** Begin **

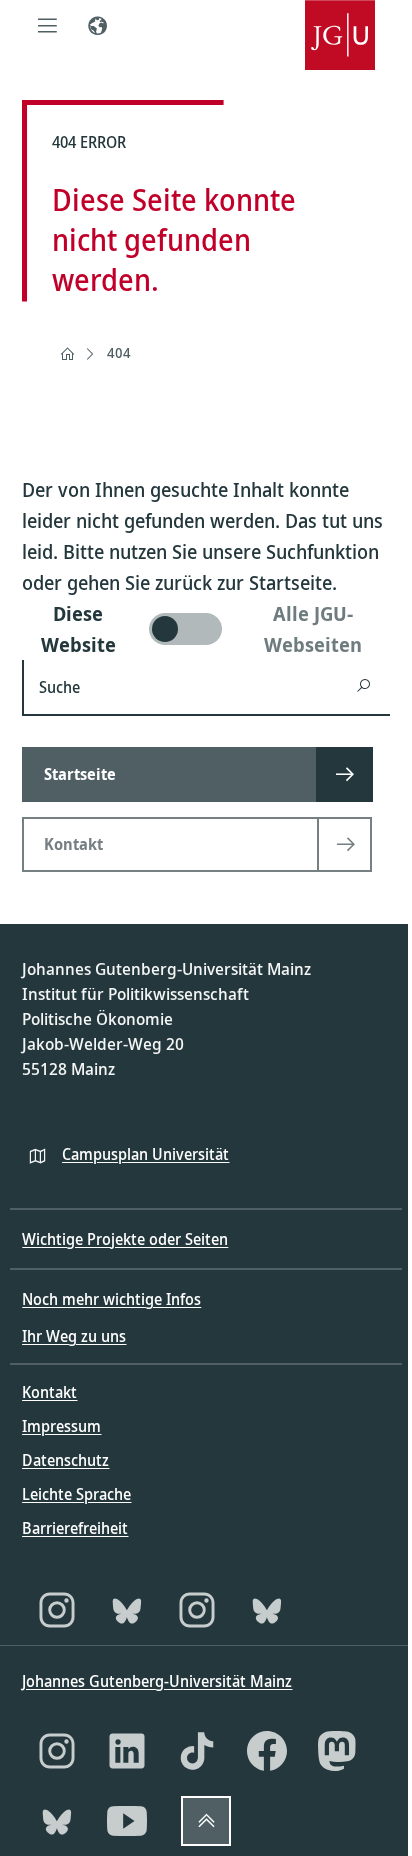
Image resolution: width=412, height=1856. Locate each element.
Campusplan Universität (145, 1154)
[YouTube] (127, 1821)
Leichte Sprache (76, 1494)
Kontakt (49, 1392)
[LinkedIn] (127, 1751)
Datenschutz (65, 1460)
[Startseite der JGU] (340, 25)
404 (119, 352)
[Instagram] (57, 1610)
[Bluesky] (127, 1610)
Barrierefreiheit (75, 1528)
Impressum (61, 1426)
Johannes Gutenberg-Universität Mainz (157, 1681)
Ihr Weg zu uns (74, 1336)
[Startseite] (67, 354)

** End **
** Begin **

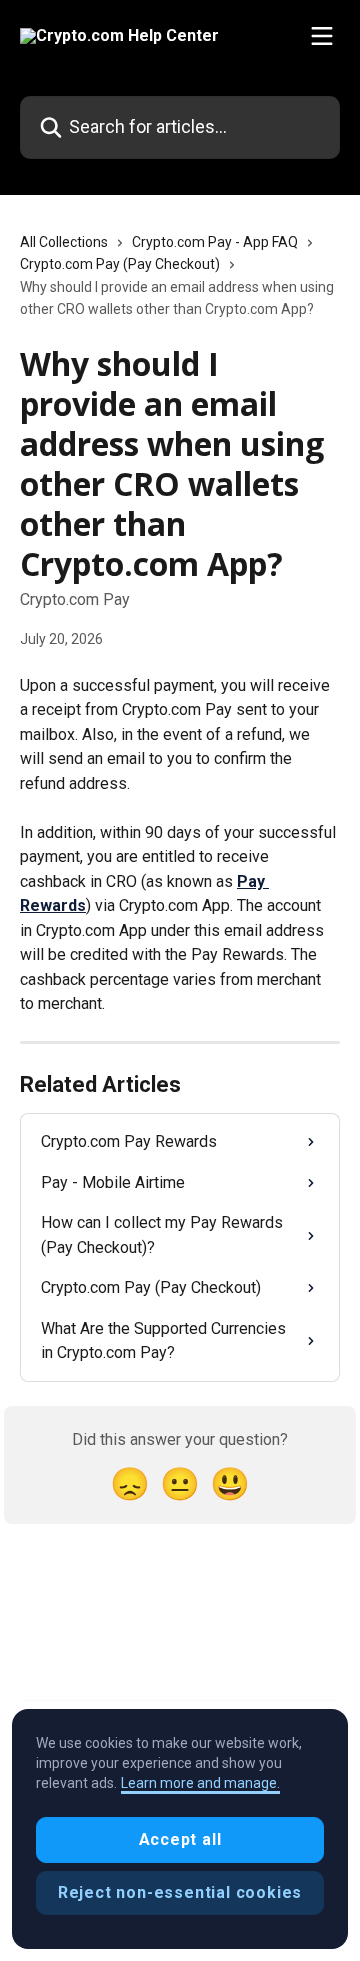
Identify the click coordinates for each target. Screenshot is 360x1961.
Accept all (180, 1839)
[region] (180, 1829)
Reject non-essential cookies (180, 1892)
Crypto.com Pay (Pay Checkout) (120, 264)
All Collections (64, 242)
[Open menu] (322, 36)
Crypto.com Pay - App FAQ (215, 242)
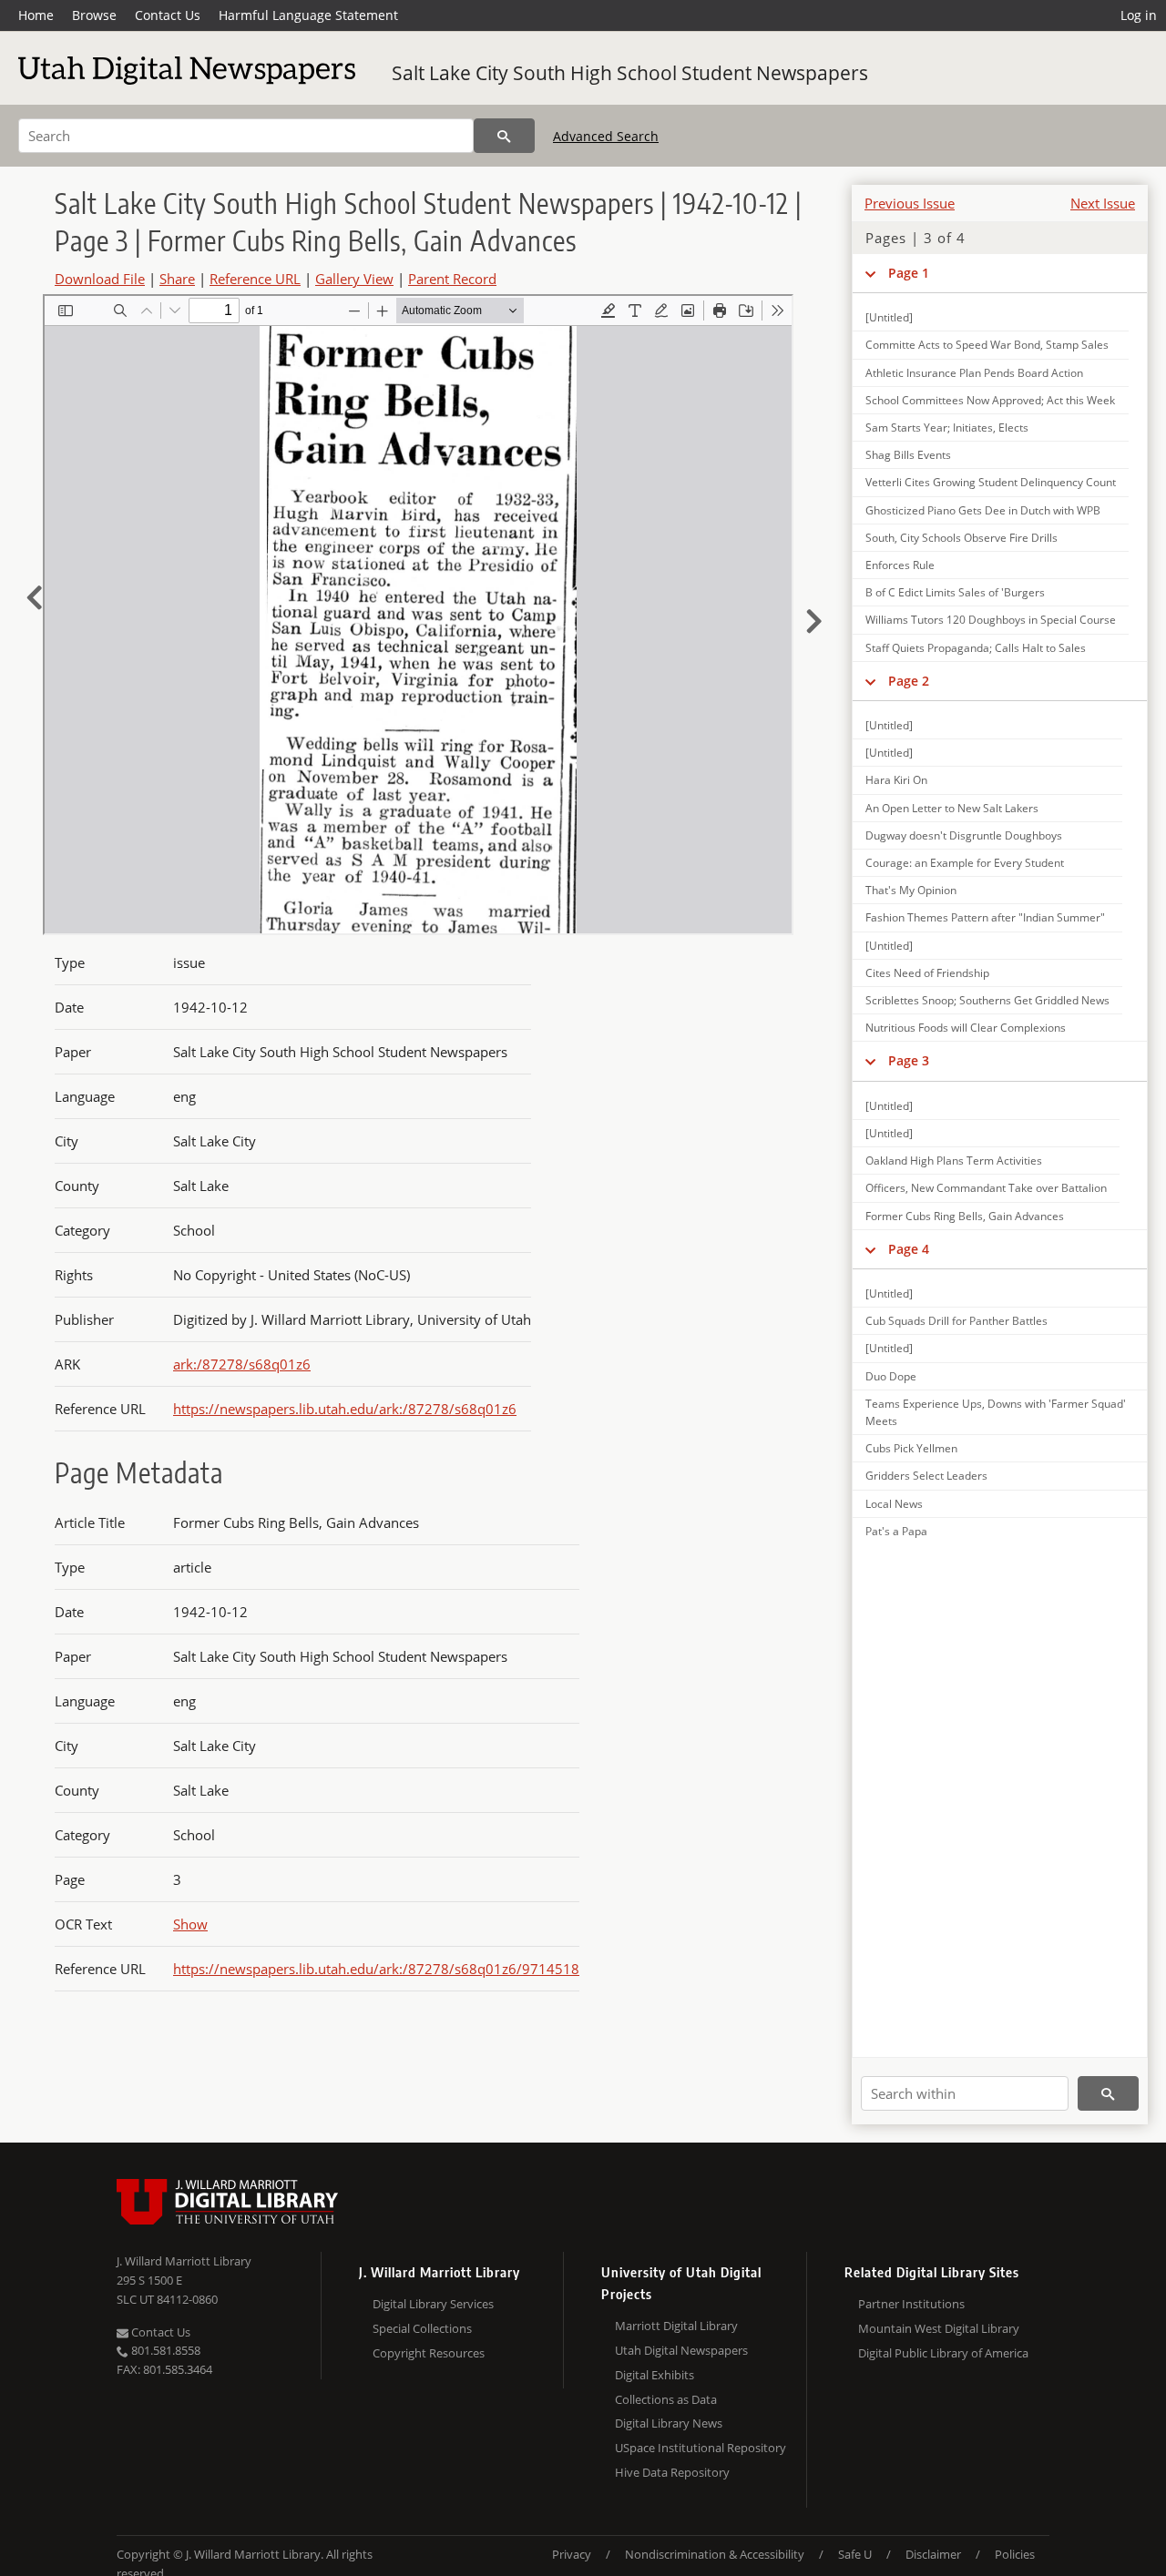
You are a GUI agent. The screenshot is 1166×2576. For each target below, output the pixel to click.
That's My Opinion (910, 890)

** End **

→ PROBLEM: Format the part of the material that opens with the line containing "Image resolution: width=412, height=1856." and closes with the line containing "Ihr Weg zu uns (74, 1336)" as a Markdown table with the columns Row and Line. Give each line its own numbered row and leave out any blank lines.

→ CORRECT RESPONSE:
| Row | Line |
|---|---|
| 1 | Image resolution: width=412, height=1856. Locate each element. |
| 2 | Campusplan Universität (145, 1154) |
| 3 | [YouTube] (127, 1821) |
| 4 | Leichte Sprache (76, 1494) |
| 5 | Kontakt (49, 1392) |
| 6 | [LinkedIn] (127, 1751) |
| 7 | Datenschutz (65, 1460) |
| 8 | [Startseite der JGU] (340, 25) |
| 9 | 404 (119, 352) |
| 10 | [Instagram] (57, 1610) |
| 11 | [Bluesky] (127, 1610) |
| 12 | Barrierefreiheit (75, 1528) |
| 13 | Impressum (61, 1426) |
| 14 | Johannes Gutenberg-Universität Mainz (157, 1681) |
| 15 | Ihr Weg zu uns (74, 1336) |